|Home | About | Journals | Submit | Contact Us | Français|
Cell division, differentiation and morphogenesis are coordinated during embryonic development and frequently in disarray in pathologies such as cancer. Here, we present a zebrafish mutant that ceases mitosis at the beginning of gastrulation, but undergoes axis elongation and develops blood, muscle and a beating heart. We identify the mutation as being in early mitotic inhibitor 1 (emi1), a negative regulator of the Anaphase Promoting Complex, and utilize the mutant to examine the role of the cell cycle in somitogenesis. The mutant phenotype indicates that axis elongation during the segmentation period is substantially driven by cell migration. We find that the segmentation clock, which regulates somitogenesis, functions normally in the absence of cell cycle progression and observe that mitosis is a modest source of noise for the clock.
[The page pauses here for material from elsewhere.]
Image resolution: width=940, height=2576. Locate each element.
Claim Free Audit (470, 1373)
Somite morphogenesis involves the epithelialization of the somite border cells around a core of mesenchyme. As in wild-type embryos, somite boundary cells are polarized along a Fibronectin matrix in emi1−/−. The mutants also display evidence of segment polarity. However, in the absence of a normal cell cycle, somites appear to hyper-epithelialize as the internal mesenchymal cells exit the core of the somite after initial boundary formation. Thus, cell cycle progression is not required during the segmentation period for segmentation clock function but is necessary for normal segmental arrangement of epithelial borders and internal mesenchymal cells.
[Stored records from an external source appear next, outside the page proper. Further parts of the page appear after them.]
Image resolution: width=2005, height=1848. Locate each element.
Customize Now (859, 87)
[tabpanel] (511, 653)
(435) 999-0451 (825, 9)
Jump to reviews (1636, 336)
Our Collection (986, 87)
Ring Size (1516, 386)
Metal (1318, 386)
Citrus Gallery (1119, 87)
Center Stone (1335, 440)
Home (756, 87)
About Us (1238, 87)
Somites are the segmented precursors to the axial skeleton and musculature created as the trunk and tail elongates. The periodic formation of somites is governed by the segmentation clock which creates oscillations in gene expression in the presomitic mesoderm (PSM) (Pourquié, 2003). In zebrafish, the segmentation clock requires Notch signaling while the amniote clocks also incorporate Wnt and Fgf signaling (Holley, 2007). It is debated whether the Notch, Wnt or Fgf pathways constitute core components of the clock or if they are a readout of a global clock that governs all of embryonic development (Aulehla et al., 2003; Dequeant et al., 2006; Niwa et al., 2007; Wahl et al., 2007). For instance, there are models linking the segmentation clock to the cell cycle oscillator (Collier et al., 2000; McInerney et al., 2004; Primmett et al., 1989; Primmett et al., 1988).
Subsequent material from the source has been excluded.